ANTONIO RIVERO TARAVILLO
Sevilla, enero de 2008
A mi amigo
T. M. Smyllie
dedico este libro.
Si se tira una piedra
no se sabe con antelación
dónde caerá.
Creo que este es el primer libro que se publica sobre Corca Dorcha. Me parece que es pertinente y oportuno. Es de gran conveniencia tanto para la lengua como para aquellos que la aprenden el que haya una crónica de las gentes que habitan esa remota zona de habla gaélica cuando ya ellas no estén, y también que pueda haber en algún sitio una breve referencia sobre el gaélico pulcro y cultivado que utilizaban.
Este escrito es exactamente igual al que recibí de manos del autor, con la salvedad de que una parte considerable ha sido omitida por razones de espacio y debido a que en ella había ideas indecorosas. Sin embargo, hay material disponible, con una extensión diez veces mayor, si el público de este libro lo demanda.

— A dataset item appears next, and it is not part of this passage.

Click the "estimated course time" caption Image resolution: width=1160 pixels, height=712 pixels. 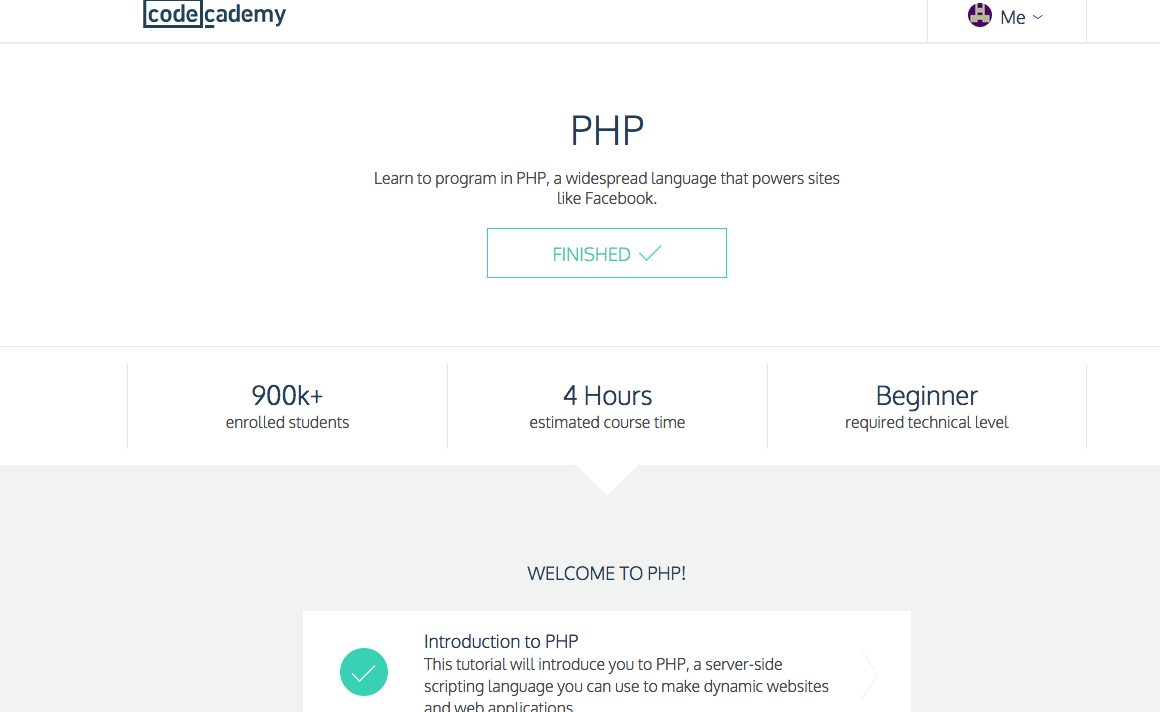(x=607, y=422)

Obviamente, se debe entender que es solo a Corca Dorcha a lo que aquí se alude, no debiéndose suponer que haya referencias generales a las demás áreas de habla gaélica; Corca Dorcha es un lugar muy especial y las personas que allí viven escapan a cualquier comparación.

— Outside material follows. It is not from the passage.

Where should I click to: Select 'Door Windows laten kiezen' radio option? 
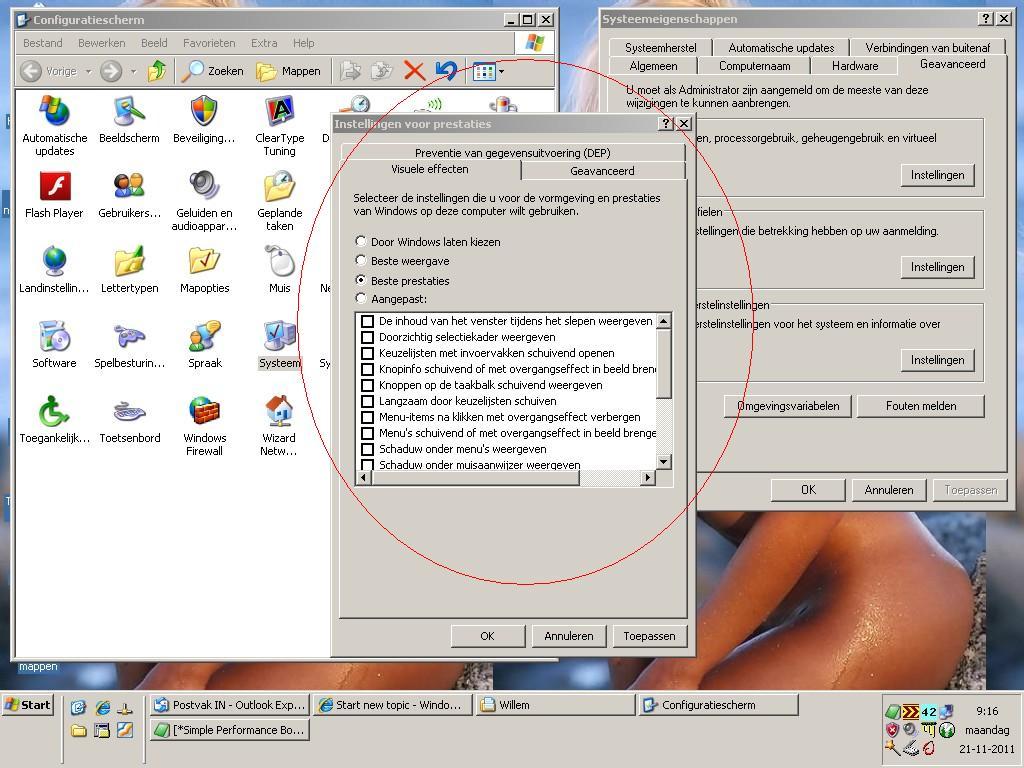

Es motivo de alegría que el autor, Bonaparte Ó Cúnasa, esté aún hoy con vida, a salvo en la cárcel y libre de las miserias del mundo.
EL EDITOR
Día de la Penuria, 1941
Me entristece afirmar que ni alabanza ni elogio merece el pueblo irlandés —al menos las personas de alcurnia adineradas, o peces gordos (como ellos se consideran)— por haber dejado que una parábola como La boca pobre permanezca agotada durante años, sin que hayan podido verla pequeños ni mayores y, lo que es más, sin posibilidad de que hayan adquirido sabiduría, prudencia y coraje de las andanzas de esas gentes peculiares que viven al oeste en Corca Dorcha, raza de fuertes y flor y nata de los pobres.
Allí viven todavía hoy, pero no aumenta su número, y no progresa sino que se va apagando como enmohecido el dulce idioma gaélico, que está con más frecuencia en sus bocas que un poco de comida. Además, la emigración está dejando vacíos los distritos más apartados: la gente joven pone la vista en Siberia esperando de ella un clima más benigno que los libre del frío y las tempestades que siempre han conocido.
Propongo que este libro esté en cuantas viviendas y casas se aman las tradiciones de nuestra patria en esta hora en la que (como dice Standish Hayes O’Grady) «el día se acerca a su fin y casi ha declinado la pequeña y dulce lengua materna».